Impacts of Tariffs on Multifamily Real Estate
The current tariff situation is unstable and likely to keep changing. The tariffs that matter most to U.S. apartment construction are those on goods from China, Mexico, and Canada. In 2023, the National Association of Home Builders reported that the largest suppliers of construction imports used in U.S. residential production were China (20%), Mexico (11%), and Canada (8%). As of April 26, 2025, the new maximum tariffs on these countries are: China at 145%, Mexico at 25%, and Canada at 25%.
Apartments are relatively well positioned for a trade war, but tariffs are not “good” for existing rental housing.
Tariffs are a tax whose intended effect is to increase the price of imported goods, pushing consumers to buy alternatives. The pricing power of each player along the supply chain of a tariffed good will determine who absorbs the increased cost and how much ultimately gets passed on to the final consumer. To the extent that tariffs further increase the cost of construction, they will make new development less viable and further constrain new supply. However, tariffs alone probably won’t be a major factor driving up apartment rents and values.. Growth is good for housing, taxes are not.
It’s worth noting that some supply chain diversification in the construction industry has already happened. When tariffs were discussed in 2018 under the first Trump administration many developers started to hedge their supply chain exposures and prepare alternate suppliers. Construction components that were almost exclusively imported from China before 2018, such as countertops, vinyl flooring, and kitchen/bath fixtures, now have alternate options in Mexico and Southeast Asia.

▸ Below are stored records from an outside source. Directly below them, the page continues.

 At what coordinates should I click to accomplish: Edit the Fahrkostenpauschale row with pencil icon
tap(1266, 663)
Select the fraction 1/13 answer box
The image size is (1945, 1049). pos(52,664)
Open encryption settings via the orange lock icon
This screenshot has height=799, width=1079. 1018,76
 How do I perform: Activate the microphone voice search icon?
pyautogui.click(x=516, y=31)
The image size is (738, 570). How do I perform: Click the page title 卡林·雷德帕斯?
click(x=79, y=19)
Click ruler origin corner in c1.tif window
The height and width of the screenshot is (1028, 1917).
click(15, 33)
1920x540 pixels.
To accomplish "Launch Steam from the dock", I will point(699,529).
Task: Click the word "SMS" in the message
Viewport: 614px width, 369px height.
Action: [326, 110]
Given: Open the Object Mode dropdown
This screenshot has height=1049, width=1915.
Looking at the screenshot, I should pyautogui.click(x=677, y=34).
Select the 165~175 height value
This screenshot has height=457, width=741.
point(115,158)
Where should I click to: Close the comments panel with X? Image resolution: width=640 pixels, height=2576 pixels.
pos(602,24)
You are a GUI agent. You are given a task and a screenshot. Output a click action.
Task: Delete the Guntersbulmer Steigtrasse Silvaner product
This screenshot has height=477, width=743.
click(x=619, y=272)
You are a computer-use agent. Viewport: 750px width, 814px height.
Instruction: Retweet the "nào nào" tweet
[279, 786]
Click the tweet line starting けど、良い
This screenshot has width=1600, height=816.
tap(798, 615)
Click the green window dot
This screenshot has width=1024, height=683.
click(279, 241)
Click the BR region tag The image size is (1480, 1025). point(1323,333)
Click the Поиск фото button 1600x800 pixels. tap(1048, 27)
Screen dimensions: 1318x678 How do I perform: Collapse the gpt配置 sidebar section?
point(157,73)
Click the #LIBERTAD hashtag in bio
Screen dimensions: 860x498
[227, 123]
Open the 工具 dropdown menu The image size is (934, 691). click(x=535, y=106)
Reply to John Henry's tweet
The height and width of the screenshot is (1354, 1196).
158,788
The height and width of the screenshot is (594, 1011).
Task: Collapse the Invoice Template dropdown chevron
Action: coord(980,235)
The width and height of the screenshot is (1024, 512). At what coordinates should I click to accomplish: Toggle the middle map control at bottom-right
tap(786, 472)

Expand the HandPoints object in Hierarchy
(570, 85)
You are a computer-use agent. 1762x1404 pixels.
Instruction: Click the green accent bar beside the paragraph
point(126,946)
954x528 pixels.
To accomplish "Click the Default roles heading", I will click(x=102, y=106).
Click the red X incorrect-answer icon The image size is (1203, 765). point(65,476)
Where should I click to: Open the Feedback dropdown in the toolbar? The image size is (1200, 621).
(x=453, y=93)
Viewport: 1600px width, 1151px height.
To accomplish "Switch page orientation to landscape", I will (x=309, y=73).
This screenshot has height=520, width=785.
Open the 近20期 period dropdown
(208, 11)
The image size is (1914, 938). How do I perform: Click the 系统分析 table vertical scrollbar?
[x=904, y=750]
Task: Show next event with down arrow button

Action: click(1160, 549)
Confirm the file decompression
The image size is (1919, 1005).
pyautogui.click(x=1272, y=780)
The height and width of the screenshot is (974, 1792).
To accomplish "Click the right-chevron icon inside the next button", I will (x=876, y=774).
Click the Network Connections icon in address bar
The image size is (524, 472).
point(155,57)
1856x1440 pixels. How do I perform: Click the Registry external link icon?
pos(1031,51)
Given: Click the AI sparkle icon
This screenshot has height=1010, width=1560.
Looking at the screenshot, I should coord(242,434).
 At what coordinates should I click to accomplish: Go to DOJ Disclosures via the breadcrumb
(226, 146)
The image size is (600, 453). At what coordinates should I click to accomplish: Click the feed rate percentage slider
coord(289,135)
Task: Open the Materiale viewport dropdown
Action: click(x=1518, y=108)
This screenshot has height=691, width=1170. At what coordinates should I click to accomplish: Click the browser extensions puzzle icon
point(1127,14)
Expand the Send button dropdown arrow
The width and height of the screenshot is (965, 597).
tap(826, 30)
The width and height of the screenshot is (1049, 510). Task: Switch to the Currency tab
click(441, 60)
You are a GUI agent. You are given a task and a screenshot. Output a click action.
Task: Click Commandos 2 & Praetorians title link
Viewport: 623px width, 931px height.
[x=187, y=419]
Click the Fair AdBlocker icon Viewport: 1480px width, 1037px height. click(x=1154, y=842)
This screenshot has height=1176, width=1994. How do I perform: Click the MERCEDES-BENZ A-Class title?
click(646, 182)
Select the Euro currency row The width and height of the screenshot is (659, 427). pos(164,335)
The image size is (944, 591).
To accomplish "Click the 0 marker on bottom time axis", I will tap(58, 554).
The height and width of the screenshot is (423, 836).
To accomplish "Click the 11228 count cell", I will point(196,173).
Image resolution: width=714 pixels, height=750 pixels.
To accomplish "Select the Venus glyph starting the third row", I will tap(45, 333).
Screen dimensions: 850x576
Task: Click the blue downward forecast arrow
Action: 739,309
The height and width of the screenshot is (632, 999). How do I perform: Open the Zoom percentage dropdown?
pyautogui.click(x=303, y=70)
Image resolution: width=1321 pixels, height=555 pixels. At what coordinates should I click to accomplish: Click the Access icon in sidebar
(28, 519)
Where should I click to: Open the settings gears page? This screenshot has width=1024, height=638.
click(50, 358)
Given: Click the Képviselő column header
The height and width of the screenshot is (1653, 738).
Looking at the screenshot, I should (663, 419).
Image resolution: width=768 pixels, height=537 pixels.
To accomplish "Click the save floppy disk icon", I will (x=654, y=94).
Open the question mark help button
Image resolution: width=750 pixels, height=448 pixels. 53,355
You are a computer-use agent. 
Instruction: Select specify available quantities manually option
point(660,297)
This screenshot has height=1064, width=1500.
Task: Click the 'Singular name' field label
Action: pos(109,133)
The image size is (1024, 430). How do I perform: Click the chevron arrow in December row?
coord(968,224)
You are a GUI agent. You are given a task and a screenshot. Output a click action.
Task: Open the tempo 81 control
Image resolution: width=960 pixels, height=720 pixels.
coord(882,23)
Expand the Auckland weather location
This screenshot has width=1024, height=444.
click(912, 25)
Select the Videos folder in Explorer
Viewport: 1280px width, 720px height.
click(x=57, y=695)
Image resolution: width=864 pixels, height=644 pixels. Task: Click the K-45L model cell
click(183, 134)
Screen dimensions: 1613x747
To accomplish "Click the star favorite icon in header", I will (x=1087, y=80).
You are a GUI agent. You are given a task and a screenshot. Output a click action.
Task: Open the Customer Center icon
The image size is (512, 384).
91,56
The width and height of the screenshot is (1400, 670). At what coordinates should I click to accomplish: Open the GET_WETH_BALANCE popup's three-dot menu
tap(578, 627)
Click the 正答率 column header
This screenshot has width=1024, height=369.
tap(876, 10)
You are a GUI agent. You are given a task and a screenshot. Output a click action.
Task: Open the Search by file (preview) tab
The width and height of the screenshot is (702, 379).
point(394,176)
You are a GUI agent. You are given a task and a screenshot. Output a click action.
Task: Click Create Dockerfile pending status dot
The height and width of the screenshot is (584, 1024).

Apartments are poised for strong rent growth once again, not because of tariffs, but because interest rates over the last three years have significantly hurt the economics of new construction, significantly cutting off new supply. Once the generational bulge in new apartments is finished delivering in 2025, there will be a sharp drop-off in new deliveries. If rental demand stays strong, we could see significant rent increases from 2026 to 2028.
Source: Walker &Dunlop research
A tariff-driven exacerbation of construction costs may extend the period of the already inevitable low supply that is coming. However, if those same tariffs trigger a recession, they may also slow rental demand. Which of these forces wins out will determine whether tariffs are ultimately good or bad for apartment owners. Either way, apartments are already well-positioned to perform strongly, thanks to interest rates that stunted new construction and the long-term shortage of housing. Apartment ownership should be a relatively safe harbor in a tariff storm.